[Element lookup records]
++++++++
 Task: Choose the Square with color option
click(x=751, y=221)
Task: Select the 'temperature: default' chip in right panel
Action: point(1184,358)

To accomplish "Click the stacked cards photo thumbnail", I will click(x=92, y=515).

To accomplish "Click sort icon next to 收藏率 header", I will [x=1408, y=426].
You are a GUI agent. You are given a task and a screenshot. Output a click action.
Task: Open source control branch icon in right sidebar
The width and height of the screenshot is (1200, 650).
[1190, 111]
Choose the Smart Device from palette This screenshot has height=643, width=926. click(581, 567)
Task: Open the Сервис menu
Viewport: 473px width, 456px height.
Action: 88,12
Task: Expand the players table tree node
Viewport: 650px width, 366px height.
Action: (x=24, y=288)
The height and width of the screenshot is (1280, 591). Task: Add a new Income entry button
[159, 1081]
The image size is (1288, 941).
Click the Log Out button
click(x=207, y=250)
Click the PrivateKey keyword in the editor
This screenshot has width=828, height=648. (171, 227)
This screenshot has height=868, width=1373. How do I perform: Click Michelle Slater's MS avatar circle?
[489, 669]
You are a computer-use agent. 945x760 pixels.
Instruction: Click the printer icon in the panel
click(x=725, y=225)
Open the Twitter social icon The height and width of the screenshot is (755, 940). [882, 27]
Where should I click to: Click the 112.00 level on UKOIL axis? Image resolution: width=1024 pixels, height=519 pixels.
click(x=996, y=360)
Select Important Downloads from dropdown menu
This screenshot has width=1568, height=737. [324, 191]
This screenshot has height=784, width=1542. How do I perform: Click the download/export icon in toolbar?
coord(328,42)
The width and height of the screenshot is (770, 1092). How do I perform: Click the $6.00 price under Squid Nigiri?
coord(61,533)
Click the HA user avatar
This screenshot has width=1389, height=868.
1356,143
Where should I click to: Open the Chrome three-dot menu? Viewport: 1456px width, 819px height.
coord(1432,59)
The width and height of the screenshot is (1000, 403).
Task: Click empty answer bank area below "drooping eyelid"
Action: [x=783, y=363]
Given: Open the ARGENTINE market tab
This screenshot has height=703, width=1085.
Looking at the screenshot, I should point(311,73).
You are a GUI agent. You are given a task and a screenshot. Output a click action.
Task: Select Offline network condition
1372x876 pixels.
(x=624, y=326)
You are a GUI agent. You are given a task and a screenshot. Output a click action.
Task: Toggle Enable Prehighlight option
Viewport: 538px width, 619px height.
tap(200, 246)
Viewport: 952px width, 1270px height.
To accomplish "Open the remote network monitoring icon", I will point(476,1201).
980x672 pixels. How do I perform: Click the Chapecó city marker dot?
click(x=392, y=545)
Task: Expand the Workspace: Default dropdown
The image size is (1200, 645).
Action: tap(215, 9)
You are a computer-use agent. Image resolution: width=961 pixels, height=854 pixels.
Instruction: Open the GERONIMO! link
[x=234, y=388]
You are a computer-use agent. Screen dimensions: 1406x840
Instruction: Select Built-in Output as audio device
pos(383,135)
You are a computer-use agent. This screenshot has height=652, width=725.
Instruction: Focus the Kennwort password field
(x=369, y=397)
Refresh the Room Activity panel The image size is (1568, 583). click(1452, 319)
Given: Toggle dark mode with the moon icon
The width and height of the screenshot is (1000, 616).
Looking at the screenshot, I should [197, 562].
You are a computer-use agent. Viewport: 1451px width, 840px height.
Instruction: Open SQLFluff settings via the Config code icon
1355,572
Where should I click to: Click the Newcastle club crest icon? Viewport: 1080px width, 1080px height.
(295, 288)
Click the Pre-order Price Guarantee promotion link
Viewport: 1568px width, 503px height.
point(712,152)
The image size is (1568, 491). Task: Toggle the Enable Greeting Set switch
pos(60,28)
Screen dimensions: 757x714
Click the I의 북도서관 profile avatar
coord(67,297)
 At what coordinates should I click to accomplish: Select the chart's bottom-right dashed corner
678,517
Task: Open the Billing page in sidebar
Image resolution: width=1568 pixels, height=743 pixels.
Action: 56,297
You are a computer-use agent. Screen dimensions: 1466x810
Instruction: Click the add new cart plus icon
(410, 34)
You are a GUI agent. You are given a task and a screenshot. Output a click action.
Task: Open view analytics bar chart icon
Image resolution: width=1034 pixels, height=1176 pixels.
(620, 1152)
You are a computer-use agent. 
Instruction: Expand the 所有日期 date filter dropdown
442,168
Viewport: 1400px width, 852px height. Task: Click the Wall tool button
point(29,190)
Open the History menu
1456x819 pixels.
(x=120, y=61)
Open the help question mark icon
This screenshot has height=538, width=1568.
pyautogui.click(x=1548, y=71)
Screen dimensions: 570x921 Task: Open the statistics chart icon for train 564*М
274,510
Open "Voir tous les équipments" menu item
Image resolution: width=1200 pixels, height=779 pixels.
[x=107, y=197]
++++++++
TASK DETAILS =
Put the material starting at the line containing "Task: Open the Сервис menu" and ending at the line containing "Action: (x=24, y=288)" into a CSV with the columns instruction and answer. Give one row per instruction, quote each field, and replace line breaks with spaces.

WORKED SOLUTION =
instruction,answer
"Task: Open the Сервис menu Viewport: 473px width, 456px height.","Action: 88,12"
"Task: Expand the players table tree node Viewport: 650px width, 366px height.","Action: (x=24, y=288)"